Through the implementation of the above process, the aluminum alloy blade profile was successfully extruded, and the schematic diagrams of the aluminum alloy blade profile are shown in Figure 3 and Figure 4 . According to the tensile test results of the room temperature mechanical properties of the sample, the average tensile strength and yield strength are 291.5MPa and 270.5MPa respectively. It is worth noting that in other preferred embodiments of the present invention, according to specific process conditions, the mechanical properties of the aluminum alloy profiles may vary slightly, but all of them can meet the tensile strength of 270MPa and the yield strength of 240MPa. Therefore, the hot extrusion process of aluminum alloy blade profiles for rotorcraft proposed by the present invention can effectively guide aluminum extrusion processing units to produce qualified blade profiles.

In summary, the present invention provides an aluminum alloy paddle and its manufacturing process, which preheats the extrusion cylinder, aluminum alloy ingot and mold, so that the aluminum alloy ingot can be maintained in good condition during the entire hot extrusion forming process. The plasticity of the aluminum alloy blade profile that meets the rotorcraft blade standard has been successfully prepared by the hot extrusion molding process. The whole method is convenient to operate, and the process is simple and stable. The aluminum alloy blade profile prepared by the method has excellent mechanical properties, meets various indexes of rotorcraft blades, and can realize mass production of rotorcraft blades.

The above descriptions are only preferred embodiments of the present invention, and are not intended to limit the present invention. For those skilled in the art, the present invention may have various modifications and changes. Any modifications, equivalent replacements, improvements, etc. made within the spirit and principles of the present invention shall be included within the protection scope of the present invention.

Claims (10)

1. a kind of processing technology of aluminium alloy blade section bar is it is characterised in that adopt hot extrusion molding：By 490～510 DEG C of aluminum Alloy cast ingot extrudes through 440～460 DEG C of recipient to 470～480 DEG C of mould molding.

2. a kind of processing technology of aluminium alloy blade section bar according to claim 1 is it is characterised in that described recipient Extruded velocity is 0.5～1mm/s, and outlet temperature is 520～550 DEG C.

3. a kind of processing technology of aluminium alloy blade section bar according to claim 1 is it is characterised in that described aluminium alloy is cast During ingot hot extrusion molding, extrusion ratio is 30～60.

4. a kind of processing technology of aluminium alloy blade section bar according to claim 1 is it is characterised in that described processing technology The extrusion profile also including hot extrusion molding is obtained carries out straightening pull, and before straightening pull, extrusion profile is cooled to 60 Below DEG C.

5. a kind of processing technology of aluminium alloy blade section bar according to claim 4 is it is characterised in that described extrusion profile After online air-cooled quenching device cools down, surface temperature, at 80～150 DEG C, then naturally cools to less than 60 DEG C.

6. a kind of processing technology of aluminium alloy blade section bar according to claim 4 is it is characterised in that described aligning draws Stretch, its extensibility is 1～1.5%.

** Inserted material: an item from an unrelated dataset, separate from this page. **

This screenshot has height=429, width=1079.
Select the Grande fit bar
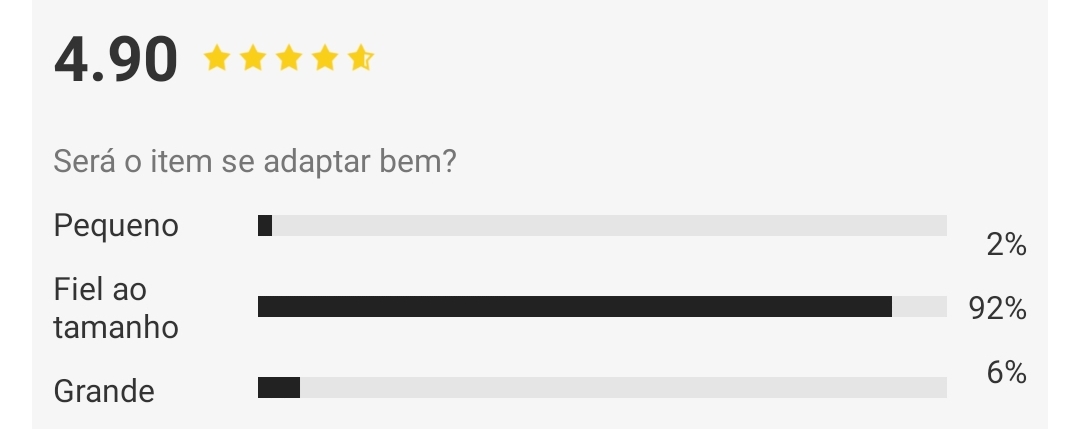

7. a kind of processing technology of aluminium alloy blade section bar according to claim 6 is it is characterised in that rectify extrusion profile After vertical pulling is stretched, then section bar is sawed into specific length.

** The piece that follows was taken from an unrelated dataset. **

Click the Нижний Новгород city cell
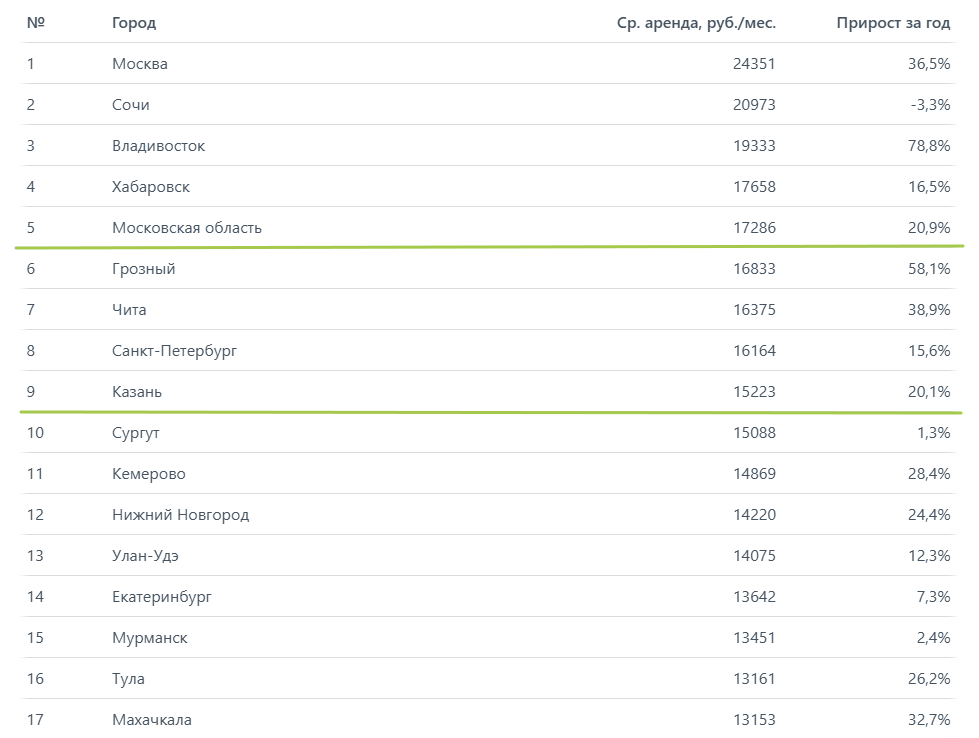(181, 515)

8. a kind of processing technology of aluminium alloy blade section bar according to claim 7 is it is characterised in that described section bar is through fixed After chi sawing, artificial aging must be carried out.

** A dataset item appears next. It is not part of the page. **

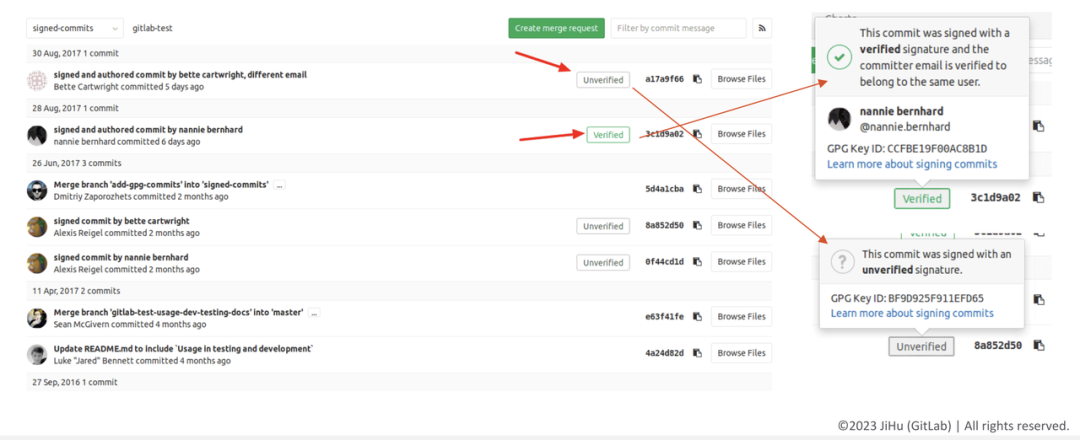Browse files for commit 0f44cd1d
1080x440 pixels.
741,262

9. a kind of processing technology of aluminium alloy blade section bar according to claim 8 is it is characterised in that described artificial aging It is aluminium section bar to be warming up to 170～180 DEG C and is incubated 8h, then naturally cool to room temperature.

10. the aluminum that a kind of a kind of processing technology of the aluminium alloy blade section bar described in any one according to claim 1～9 is obtained closes Golden blade.